Last month, I posed a rhetorical question: Whatever happened to fiscally prudent Republicans? The question deserves a proper answer. In the early 1990s the bipartisan, business-led Concord Coalition made the accumulated Reagan-Bush deficits a major public issue. George H.W. Bush had to break a pledge and raise taxes because of mounting concerns in financial markets. H. Ross Perot put the deficit center stage in the 1992 election, helping to defeat Bush I and elect Bill Clinton. He made fiscal responsibility his signature issue.
A decade later, Republican deficit hawks have all but vanished. "It's pretty astonishing," I was told by Robert L. Bixby, executive director of the Concord Coalition. "We used to get a lot of Democrats saying: 'You're just a Republican front group.' Now it's almost the reverse. The change in the Republican Party has been astounding." Are we on the record? I asked. "Absolutely," he replied. "The Republicans are now the ones making excuses for big deficits."

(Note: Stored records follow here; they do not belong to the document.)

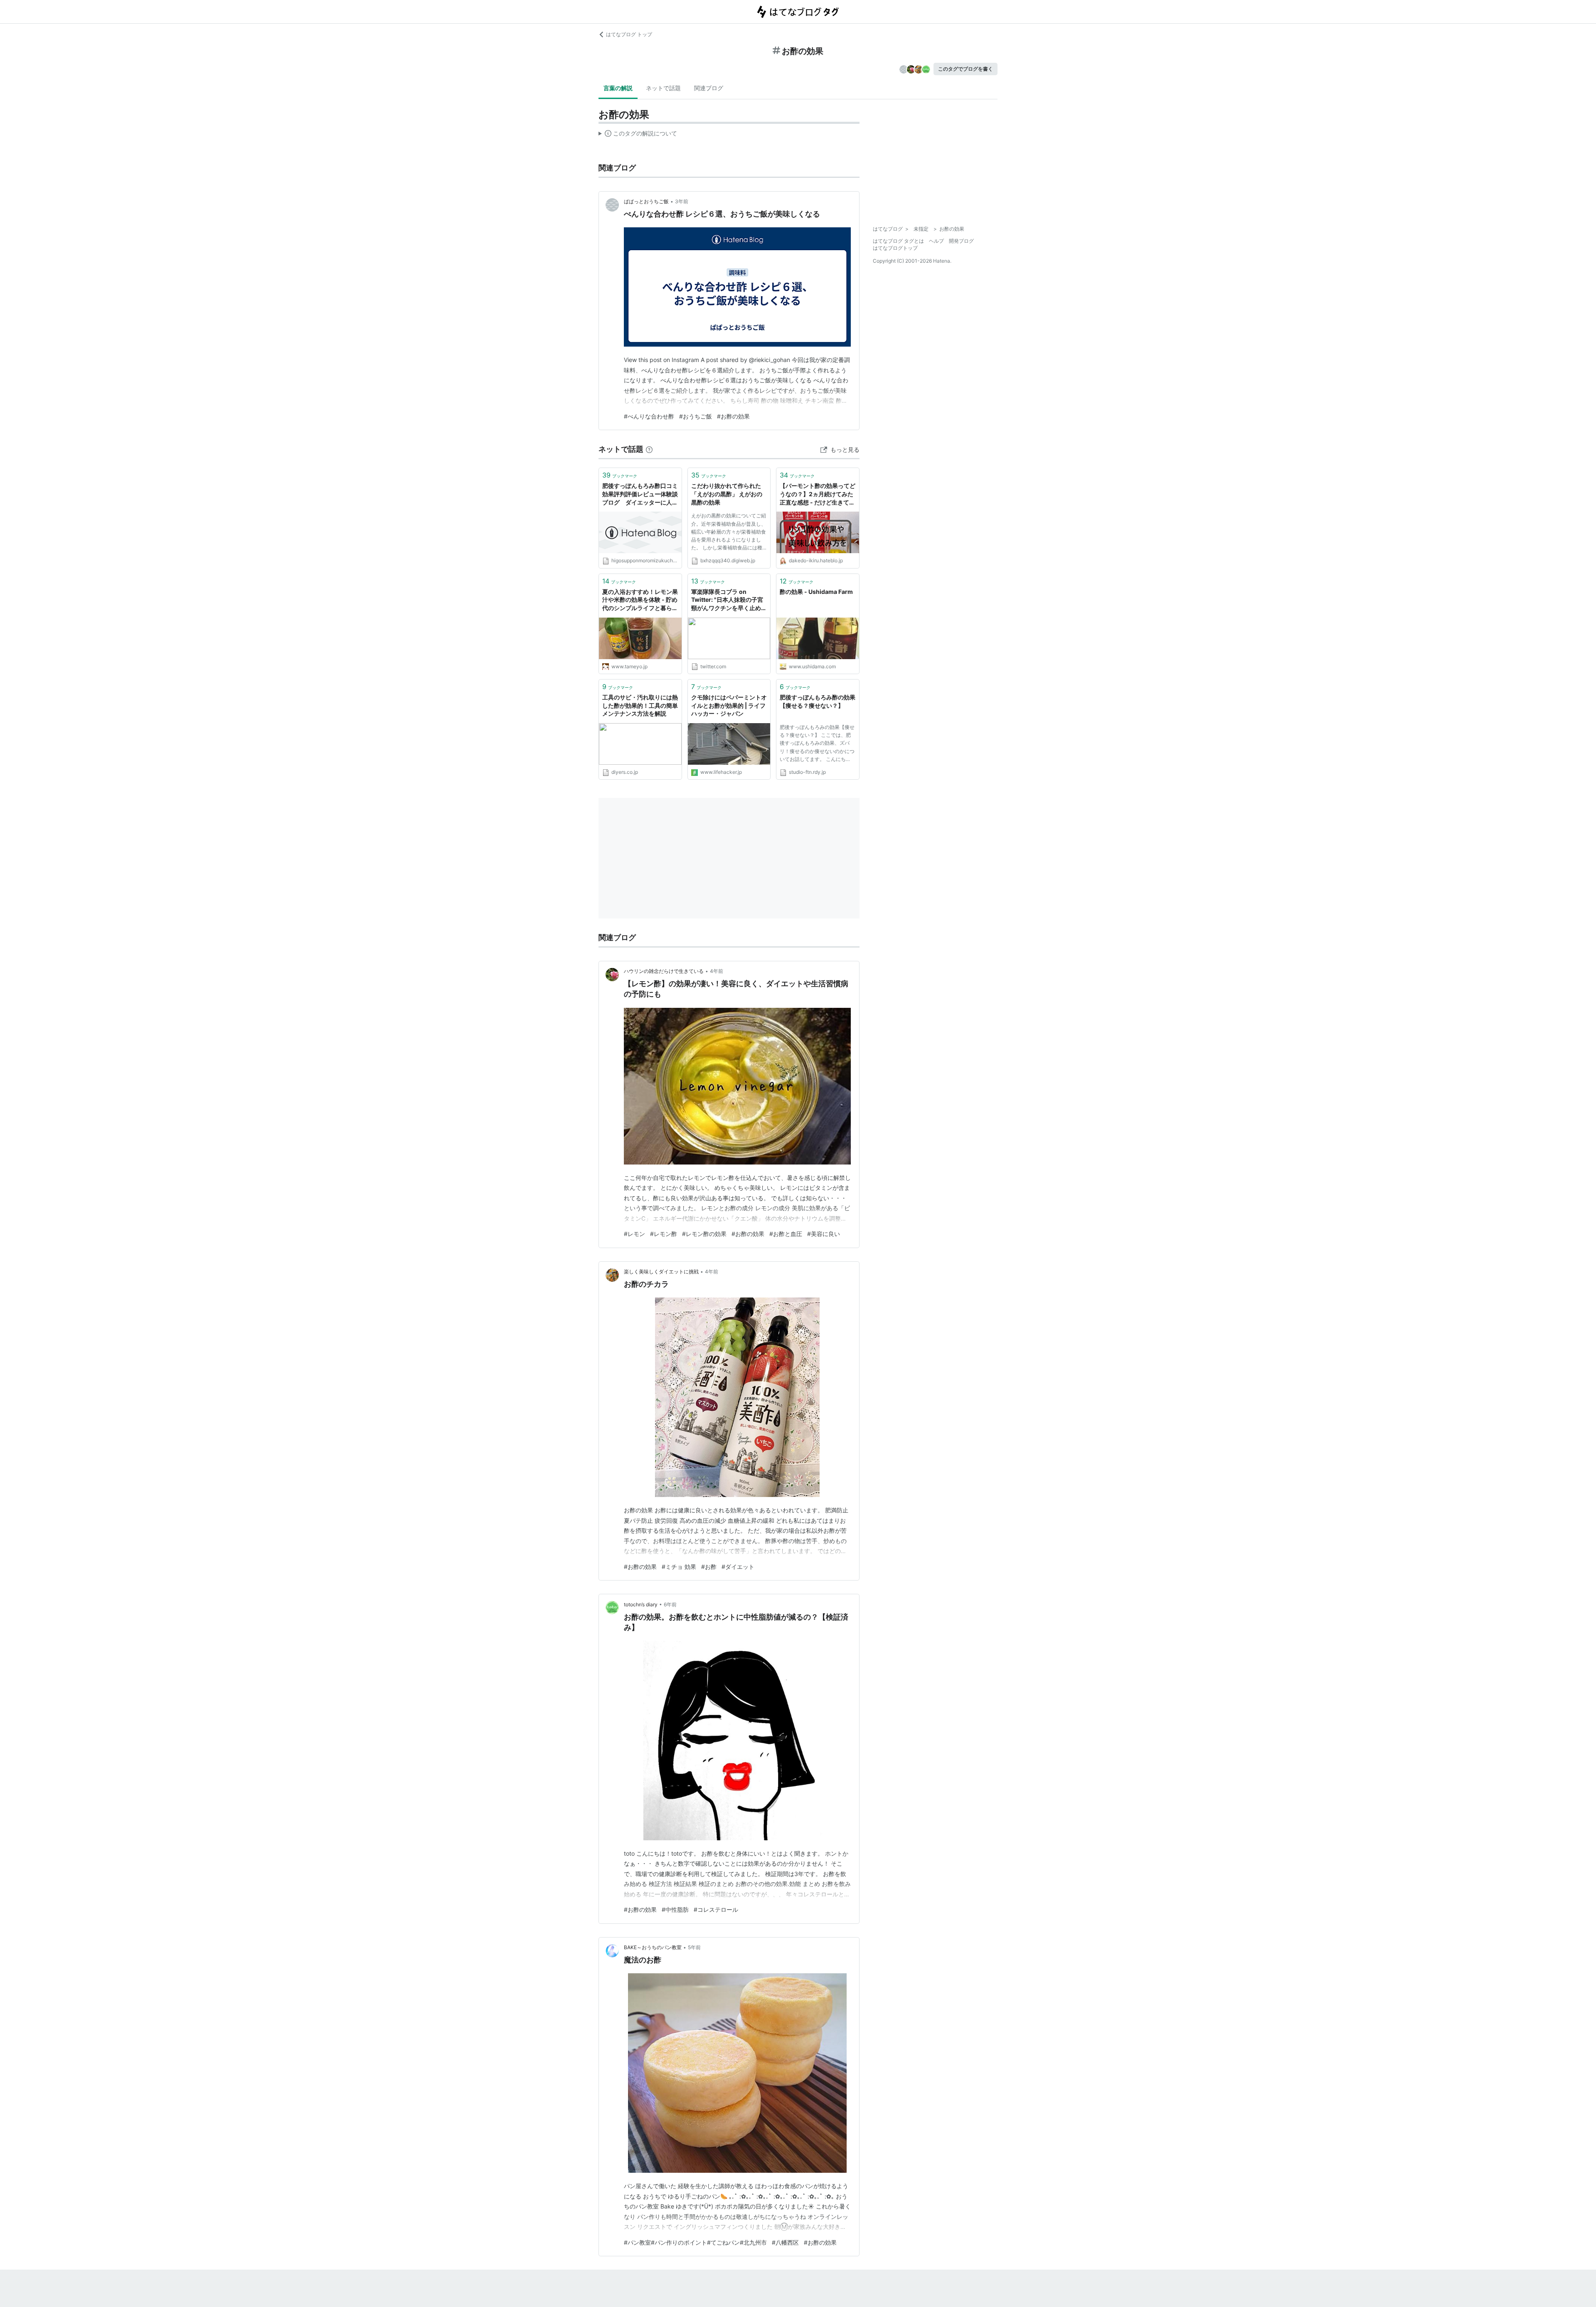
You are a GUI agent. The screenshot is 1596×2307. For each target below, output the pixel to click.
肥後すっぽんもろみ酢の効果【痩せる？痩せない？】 (817, 701)
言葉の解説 (618, 87)
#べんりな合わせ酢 (649, 416)
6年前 (670, 1604)
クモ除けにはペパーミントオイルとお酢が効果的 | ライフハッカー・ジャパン (729, 705)
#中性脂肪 (675, 1909)
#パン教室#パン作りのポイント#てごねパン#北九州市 (695, 2242)
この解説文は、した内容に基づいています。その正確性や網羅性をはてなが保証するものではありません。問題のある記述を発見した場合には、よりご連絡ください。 (637, 135)
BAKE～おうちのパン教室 (653, 1947)
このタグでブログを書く (965, 69)
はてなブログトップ (895, 248)
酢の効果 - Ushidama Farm (816, 591)
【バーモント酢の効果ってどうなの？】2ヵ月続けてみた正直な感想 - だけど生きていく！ (817, 494)
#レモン (634, 1233)
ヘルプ (936, 241)
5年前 (694, 1947)
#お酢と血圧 (785, 1233)
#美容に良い (823, 1233)
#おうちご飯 (695, 416)
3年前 (681, 201)
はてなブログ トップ (629, 34)
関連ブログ (708, 87)
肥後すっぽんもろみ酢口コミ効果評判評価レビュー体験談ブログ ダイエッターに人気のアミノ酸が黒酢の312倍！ (640, 494)
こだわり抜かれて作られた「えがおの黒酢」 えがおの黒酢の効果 (726, 493)
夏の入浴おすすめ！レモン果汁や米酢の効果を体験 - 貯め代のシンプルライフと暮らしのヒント (640, 600)
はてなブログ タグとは (898, 241)
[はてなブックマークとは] (649, 449)
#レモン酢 (663, 1233)
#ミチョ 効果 (679, 1566)
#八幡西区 (785, 2242)
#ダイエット (738, 1566)
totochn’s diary (641, 1604)
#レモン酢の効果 (704, 1233)
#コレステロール (716, 1909)
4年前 (716, 971)
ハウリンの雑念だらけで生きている (664, 971)
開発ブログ (961, 241)
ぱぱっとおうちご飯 (646, 201)
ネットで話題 (663, 87)
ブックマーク (619, 475)
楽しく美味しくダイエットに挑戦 (661, 1271)
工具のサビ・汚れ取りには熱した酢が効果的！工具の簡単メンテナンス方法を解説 (640, 705)
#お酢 (709, 1566)
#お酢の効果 (733, 416)
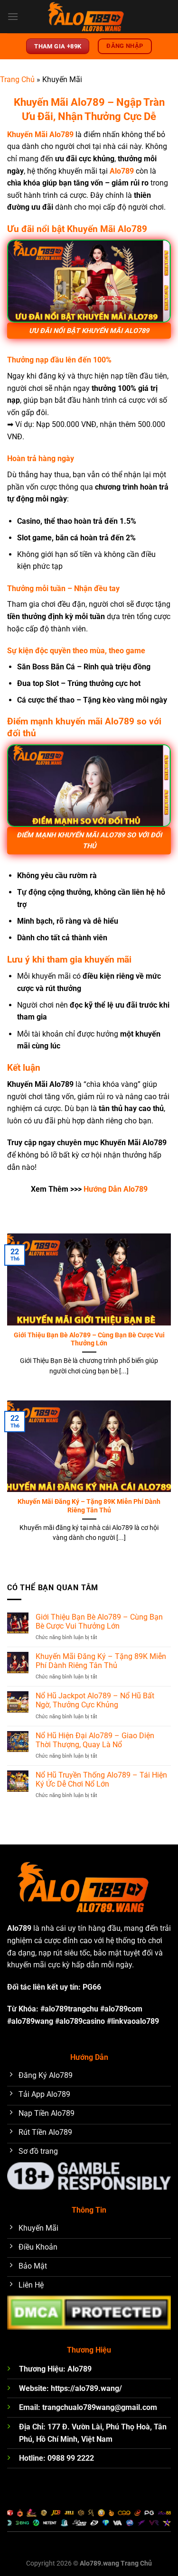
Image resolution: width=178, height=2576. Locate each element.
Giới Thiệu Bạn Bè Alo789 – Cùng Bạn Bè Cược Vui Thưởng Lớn (89, 1339)
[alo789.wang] (89, 16)
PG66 (92, 1987)
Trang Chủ (17, 79)
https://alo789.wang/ (86, 2388)
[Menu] (13, 16)
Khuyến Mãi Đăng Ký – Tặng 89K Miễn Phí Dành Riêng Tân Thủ (89, 1506)
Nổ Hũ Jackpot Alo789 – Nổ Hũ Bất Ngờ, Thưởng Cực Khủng (95, 1700)
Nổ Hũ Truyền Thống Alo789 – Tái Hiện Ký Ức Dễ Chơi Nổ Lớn (101, 1779)
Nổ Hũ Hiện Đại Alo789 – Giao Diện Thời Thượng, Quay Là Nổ (95, 1740)
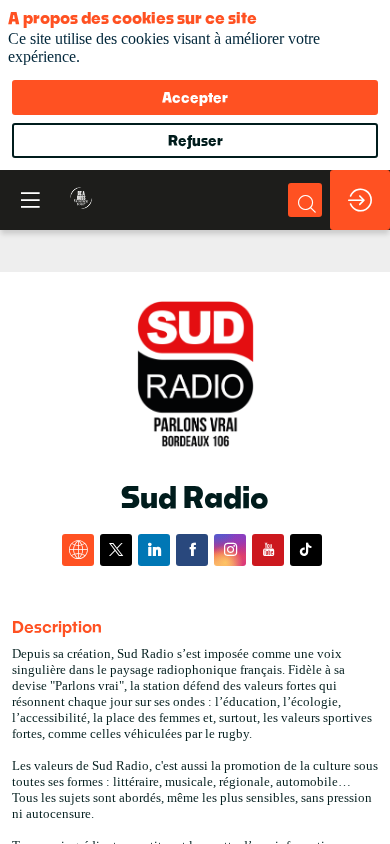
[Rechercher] (305, 200)
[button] (30, 200)
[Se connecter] (360, 200)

The indefatigable Peter G. Peterson, a coalition mainstay, has become the remnant of an endangered species -- the fiscally responsible Republican. He has just a few allies in Congress, such as Senators John McCain (R-Ariz.), Olympia J. Snowe (R-Me.), and, on a good day, Finance Committee Chairman Charles E. Grassley (R-Iowa).
HOW DID THIS SHIFT HAPPEN? Conversations with more than a dozen senior business leaders, including board members of the Concord Coalition, point to this progression: Since Ronald Reagan, a majority of Republican politicians have gradually come to conclude, as Vice-President Dick Cheney famously told former Treasury Secretary Paul H. O'Neill, that "deficits don't matter." What's interesting and alarming, however, is that different Republican factions believe deficits don't matter for opposite and incompatible reasons.
Supply-siders believe deficits don't matter because tax cuts so boost investment and productivity that the economy grows its way out of debt. The opposite, "starve the beast" faction, epitomized by tax tactician Grover Norquist, hope tax cuts will indeed create deep deficits that will then force spending cuts. But both things can't be true.
Under George W. Bush, the merry ideology calls for tax cuts in all seasons for all reasons. Spending has increased faster than under Clinton, and deficits have ballooned, yet tax cutting marches on. This privately scares many Republican business leaders. But very few are speaking out, either because they don't want to burn bridges to the White House or because they are too pleased with their tax cuts.
There is one other group worth noting. A decade ago fiscally conservative Democrats, mostly Southern, often worked with Republicans to serve as a brake on fiscal excess. The near-extinction of Democrats in the mold of former senators Sam Nunn, Paul Tsongas, Fritz Hollings, and Representative Charles Stenholm, who was gerrymandered out of a job, has removed a crucial legislative counterweight to Republican recklessness. The days of bipartisan budget caps and pay-as-you-go rules are over. "Moments like the balanced-budget provision of Newt Gingrich's Contract with America were aberrational," says Steven Rattner, an influential Wall Street Democrat on the Concord Coalition board.
Inside the Administration, former deficit hawks have trimmed their views. Three senior economic officials are all men once well-known in private life as deficit critics. Stephen Friedman, who is stepping down as head of the President's economic council, was a Concord Coalition leader. Chief economist N. Gregory Mankiw, whose textbook correlates big deficits with higher interest rates, is leaving. Treasury Secretary John W. Snow, who once spoke out against fiscal imbalances, is keeping his job, barely.
Two factors could provoke Republican opposition to fiscal irresponsibility. The first is the risk of a dollar crash, directly related to big deficits. The second is the White House plan to borrow an additional $2 trillion to finance Social Security privatization. The Administration story is that borrowing $2 trillion in the short run will save the system up to $11 trillion in unfunded liabilities over the next 75 years. The problem is that the supposed shortfall is hypothetical, while $2 trillion of additional borrowing will affect real money markets now.
"I remain a Republican," Pete Peterson said, "but the Republicans have become a far more theological, faith-directed party, not troubling with evidence."